Usine inaugurée en 1997 par Helmut Kohl et Jacques Chirac

Députée de la circonscription, Nicole Gries-Trisse (La République en marche, LRM) est encore plus explicite : « Les salariés d’Hambach sont les victimes des difficultés de Daimler [outre-Rhin]. J’ai immédiatement alerté l’Elysée afin que des discussions soient engagées avec l’Allemagne. » Le ministre de l’économie et des finances, Bruno Le Maire, a immédiatement appelé le constructeur allemand à « garder toutes les options ouvertes, y compris celle de conserver le site ».

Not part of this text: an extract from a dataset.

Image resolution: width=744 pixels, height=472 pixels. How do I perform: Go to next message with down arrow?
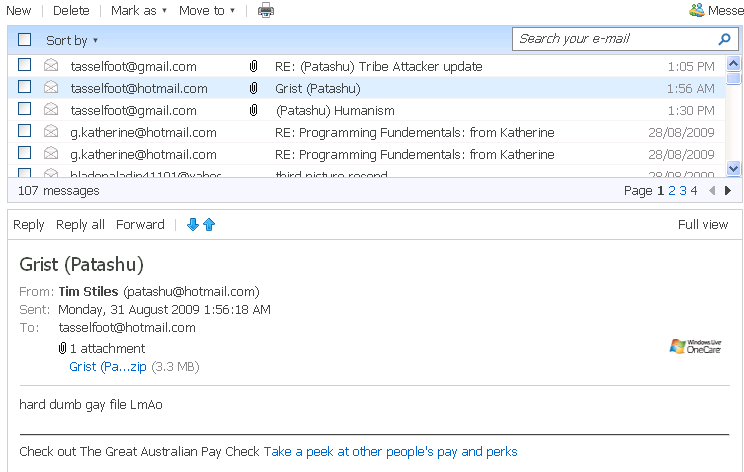(x=193, y=225)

Baptisé « Smartville », ce site avait été inauguré en 1997 par Helmut Kohl et Jacques Chirac. « Cette usine est un site symbolique de la relation industrielle franco-allemande », rappelle d’ailleurs Bruno Le Maire. Deux millions de Smart y ont été fabriquées depuis et l’usine s’apprêtait à vivre une reconversion importante puisqu’elle devait cesser la production de Smart pour devenir le site de construction de trois nouveaux modèles Mercedes. La production devait débuter à l’automne, grâce à un investissement de 500 millions d’euros. Ces Mercedes seront finalement fabriquées ailleurs.